Judging from the choice of words, there is the “come as you are” feel on the way Huck tells a story. Huck’s storytelling was awash with respectability, as “respect” has subjective biases in an educated society. Everybody feigns respect so that the most despicable politicians seem to get all the respect which they do not deserve, so, right from the start, Huck’s storytelling show paradoxes, he agreed to become respectable “if” he could join the band of robbers that Tom would start.

Next, the listener/reader is told about what transpires after dinner at Widow Douglas’: “…she got out her book and learned me about Moses and the Bulrushes; and I was in a sweat […]I don’t take no stock in dead people.” On this portion, Huck provides a much deeper understanding about religion, morality and giving importance to which do not really matter anymore, like the dead.

In the scene where Huck describes a typical day in his civilized surrounding where the widow’s sister: “she told me all about the bad place, and I said I wished I was there. She got mad, then, but I didn’t mean no harm.” Here, we are provided with the transparent thoughts of a restless boy like Huck who is disciplined not to smoke, not to stretch away, or even how to sit up straight.

When told about the good place, or heave where good folks go, Huck inquired if Tom would be there, and when a negative was replied, he thought, “I was glad about that, because I wanted him and me to be together,” showing his innocence despite the deep understanding he has about what he aspires.

There also is the technique of grabbing the opportunity to expound on a topic when Huck had it, as when Jim the nigger slave was first introduced. It was one miserable moment of itch everywhere on the body of Huck as he was about to escape with Tom in the kitchen when Jim came very near the place they hide and Jim waited until he dropped snoring. Tom played with Jim and the reactions of Jim as well as his retelling of witches and deads and travelling all over the world was inserted while Huck was at it, towards playing with Tom in the dark. The nineteenth century frontier had issues about slaves having their rights and political debates about the African Americans at that time. This book essentially provided a personal yet fair judgement that should be passed on the slaves during that time.
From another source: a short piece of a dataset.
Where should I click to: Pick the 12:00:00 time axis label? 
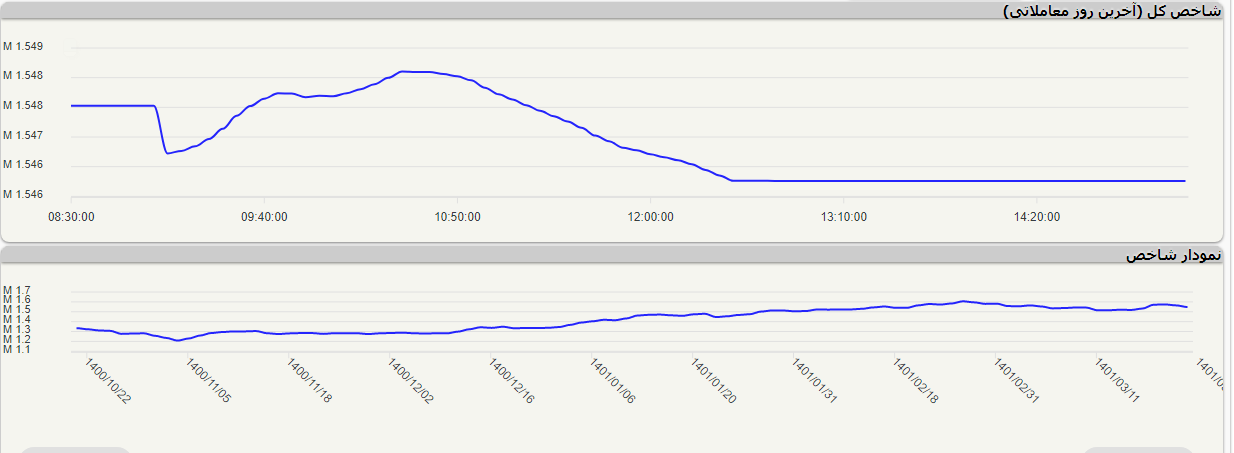650,217

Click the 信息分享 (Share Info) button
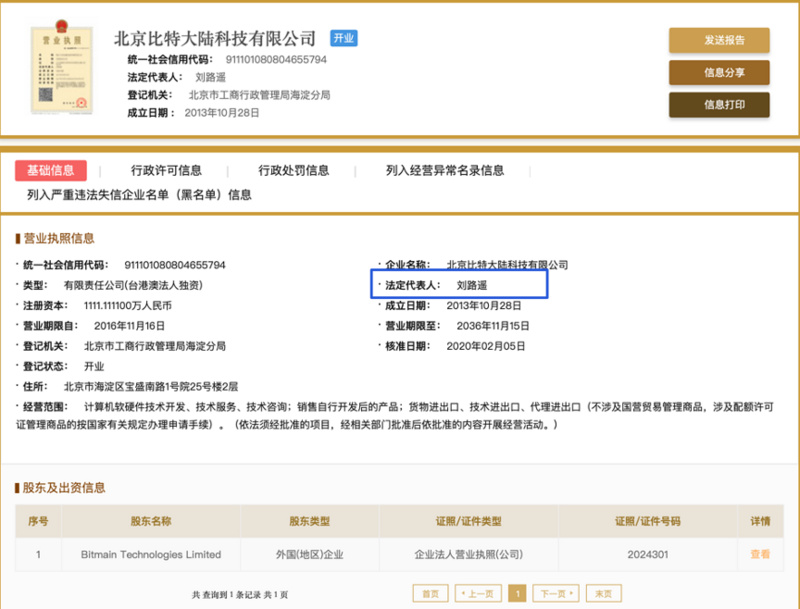[718, 72]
Truth, too, was something Huck takes with a grain of salt. As when he was made to believe about the mysteries of old lamps and genies of which he probed into and found the truth, he decided: “So then I judged that all that stuff was only just one of Tom Sawyer’s lies. I reckoned he believed in the A-rabs and the elephants, but as for me, I think different. It had all the marks of a Sunday school,” showing how he could be as an atheist.

Adventures of Huckleberry Finn is considered as one of the first Great American Novels, or that one of the first major American novels ever written using “Local Color Regionalism”, or vernacular. It is considered a breakthrough, told in the first person by the eponymous Huckleberry “Huck” Finn.

For ages gone and to come, the book will be remembered for its colorful description of people and places along the Mississippi River. However, it will be most remembered for the sober and often scathing look at entrenched attitudes, racism, lies, and hypocrisy. In addition, the journey of Huckleberry Finn and his runaway slave friend Jim down the Mississippi River on a raft is perceived as the most enduring images of escape and freedom in all of American literature (Young, 1966). A boy like Huck, who was not educated and a cast out of society, provided good judgment on all the issues mentioned, his dedication for the good of his friend Jim.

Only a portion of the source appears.